Sunday, 25 April 2010 06:34 PM

TEHRAN - Iran's elite Revolutionary Guards on Sunday fired five shore-to-sea and sea-to-sea missiles, ending four days of war games in the strategic Strait of Hormuz and the Gulf, state media reported.

"Iran-made Nasr (Victory), Saeqeh (Lightning) and Noor (Light) missiles were tested. They have different ranges," Defence Minister Brigadier General Ahmad Vahidi told the ISNA news agency without elaborating on what those were.

"The Saeqeh is a cruise missle with appropriate payload," he added.

Earlier, state television reported that the five naval missiles successfully hit a single target simultaneously.

Vahidi, also a commander in the Guards, said that several drones of the sort that have sparked the concern of US commanders in neighbouring Afghanistan were also used in the exercise, dubbed "Prophet V."

"A number of locally manufactured drones were tested," Vahidi said. "They were able to send intelligence about enemy movements to our ground command posts," he said.

"We also tested laser smart weapons. They hit their targets with 100 percent accuracy," he said. He did not give further details.

Since Thursday, the Guards have been conducting manoeuvres in the Gulf and in the Strait of Hormuz, the narrow waterway through which 40 percent of the world's sea-borne oil supplies pass.

Iran boasts it also has missiles that can hit targets in arch-foe Israel as well as US interests in the region, although Western defence analysts have questioned some of its claims about its successes with its ballistic programme.

Thursday marked the 31st anniversary of the formation of the Guards by a decree from Iran's late revolutionary leader Ayatollah Ruhollah Khomeini soon after the 1979 revolution.

The corps is one of Iran's most powerful institutions and falls under the direct command of Ayatollah Ali Khamenei, who succeeded Khomeini as supreme leader in 1989.

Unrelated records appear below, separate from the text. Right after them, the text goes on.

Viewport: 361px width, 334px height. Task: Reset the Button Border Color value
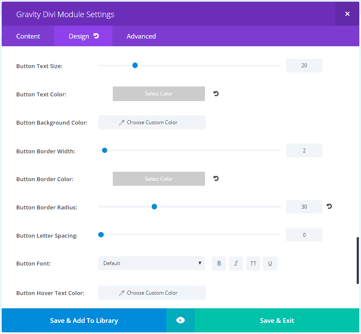tap(216, 179)

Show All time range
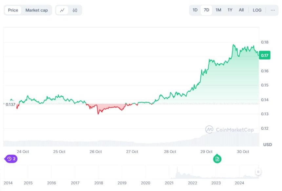pos(241,10)
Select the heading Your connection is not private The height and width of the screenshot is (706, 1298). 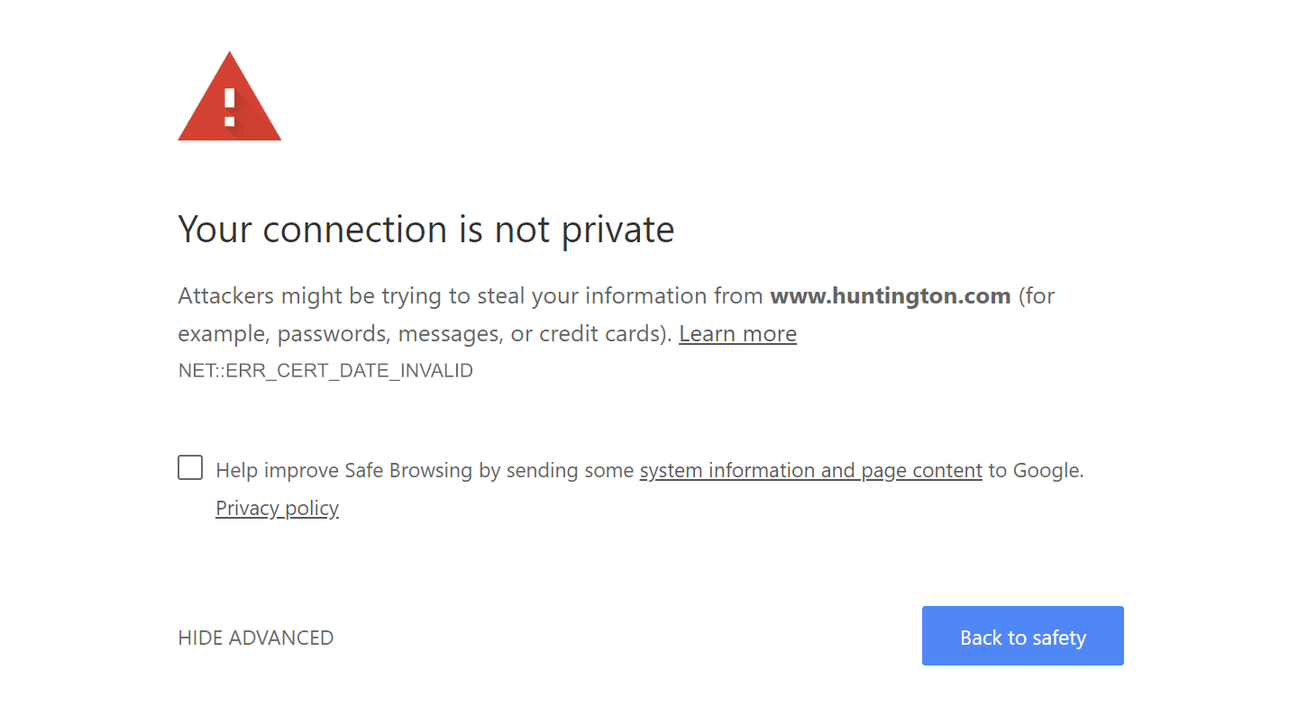click(x=425, y=230)
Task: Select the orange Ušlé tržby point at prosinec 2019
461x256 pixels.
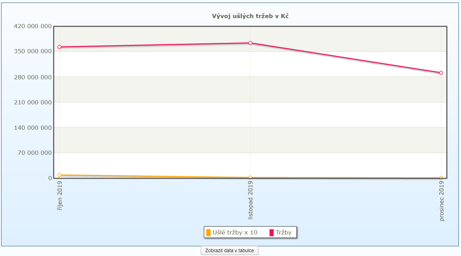Action: tap(441, 178)
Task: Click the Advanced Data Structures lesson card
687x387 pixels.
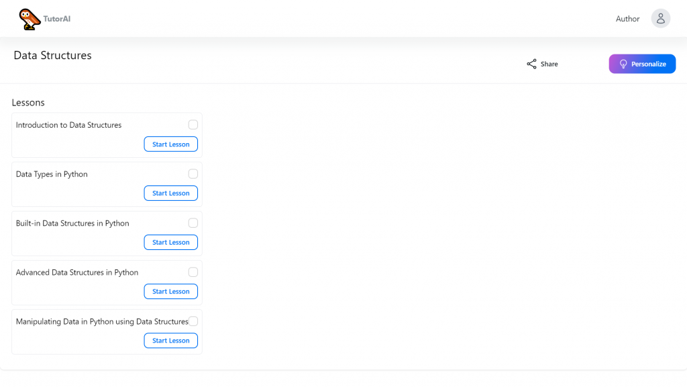Action: pos(107,282)
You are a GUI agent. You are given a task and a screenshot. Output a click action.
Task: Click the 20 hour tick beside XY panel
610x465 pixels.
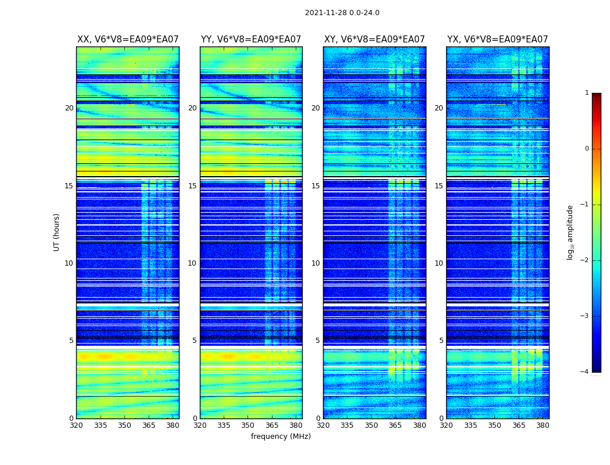(x=315, y=108)
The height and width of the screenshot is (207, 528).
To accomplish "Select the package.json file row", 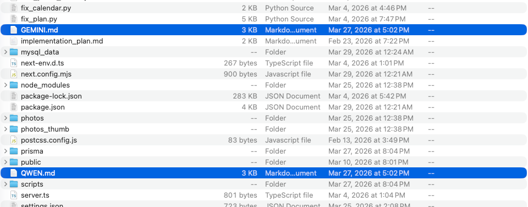I will [263, 107].

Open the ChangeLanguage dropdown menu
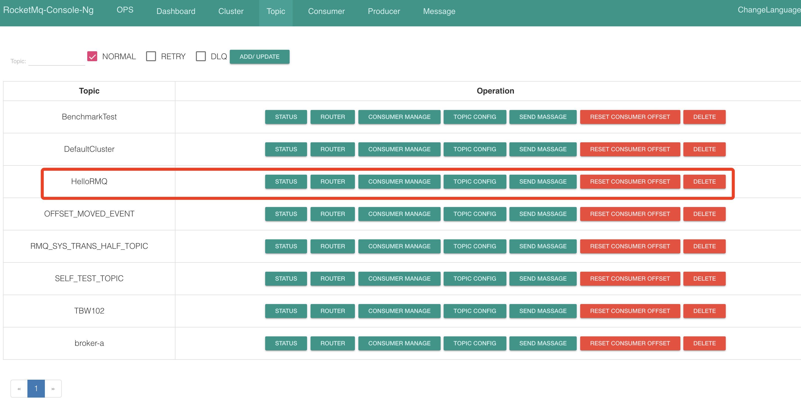tap(769, 10)
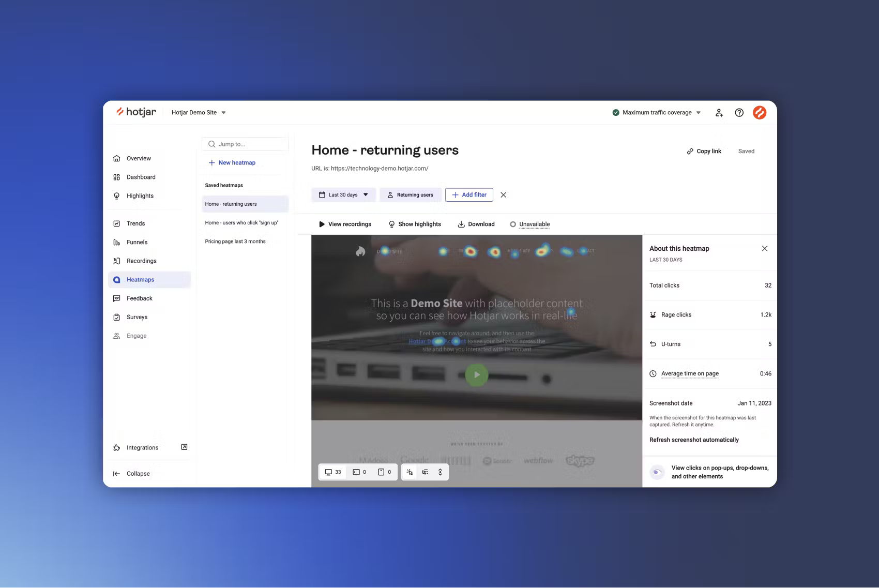Switch to move heatmap type icon
The width and height of the screenshot is (879, 588).
425,472
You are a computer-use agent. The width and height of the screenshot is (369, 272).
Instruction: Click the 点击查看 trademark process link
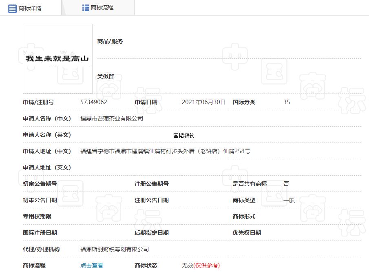coord(92,265)
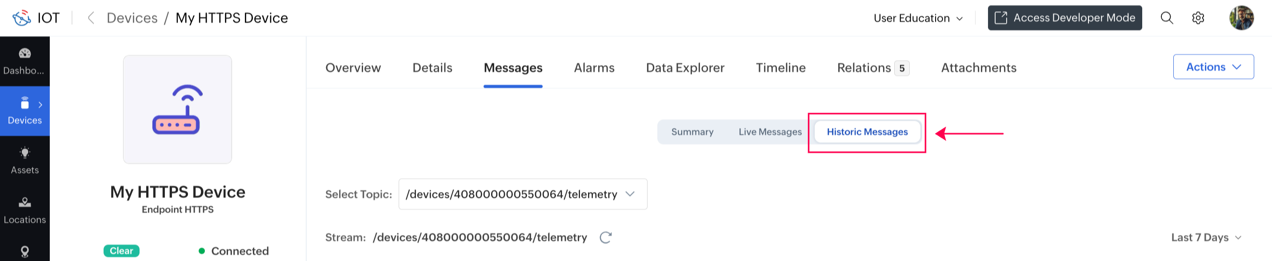The image size is (1272, 261).
Task: Open the Alarms tab
Action: point(594,68)
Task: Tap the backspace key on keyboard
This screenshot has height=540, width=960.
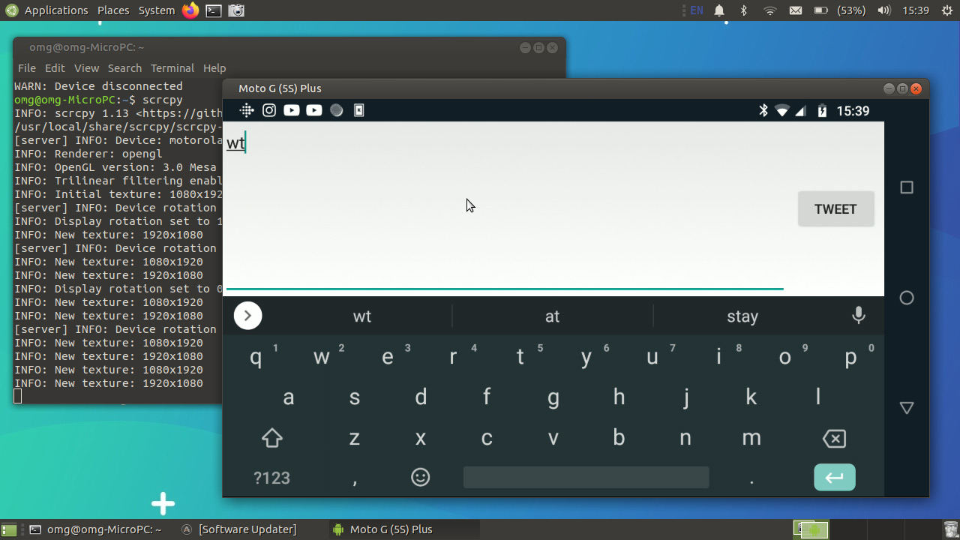Action: point(834,439)
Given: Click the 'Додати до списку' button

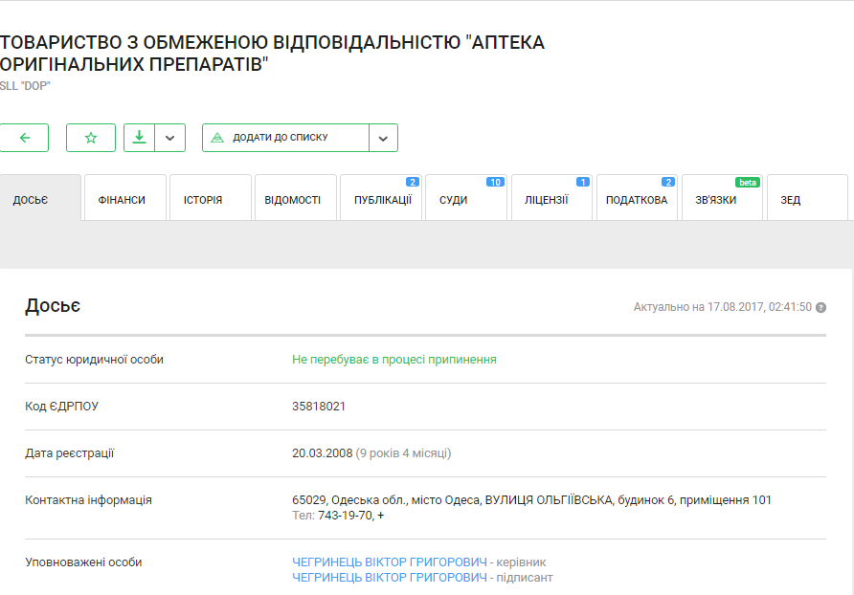Looking at the screenshot, I should (285, 138).
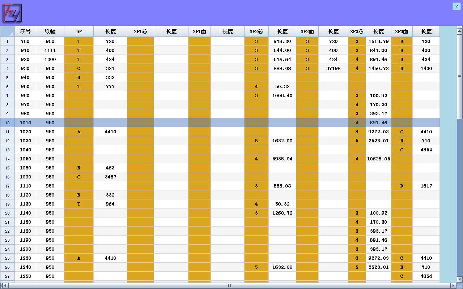Select the 序号 column header
The height and width of the screenshot is (289, 463).
click(x=25, y=31)
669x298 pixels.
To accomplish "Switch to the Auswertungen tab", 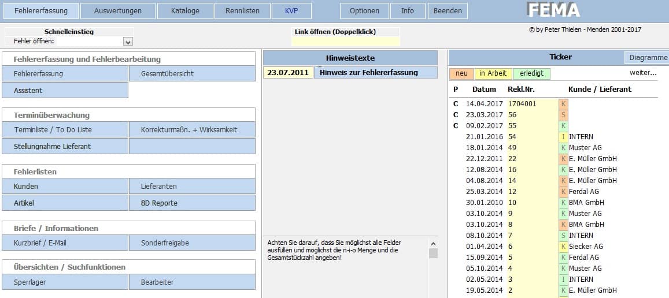I will click(117, 11).
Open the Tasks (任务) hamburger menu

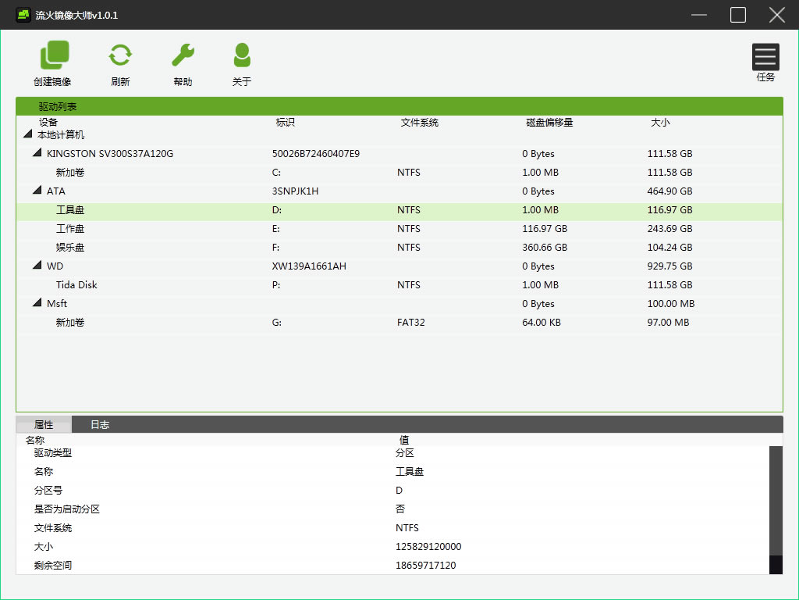coord(765,57)
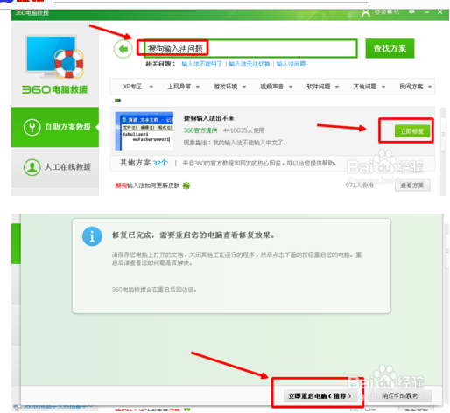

Vahidi dismissed talk of a fourth round of UN sanctions against Tehran specifically targeting the Guards' business interests.

"The Guards' greatest enemies have always been the aggressive Zionist and US regimes, and that remains the case today," he said.

"From the beginning the corps stood against any form of aggression and will continue to do so. Our enemies hate this," he added.

The United States and the European Union have singled out the Guards as a target for sanctions amid accusations that the force is the driving force behind Iran's controversial nuclear programme.

Western governments suspect the programme is cover for a drive for a nuclear warhead, something Iran strongly denies.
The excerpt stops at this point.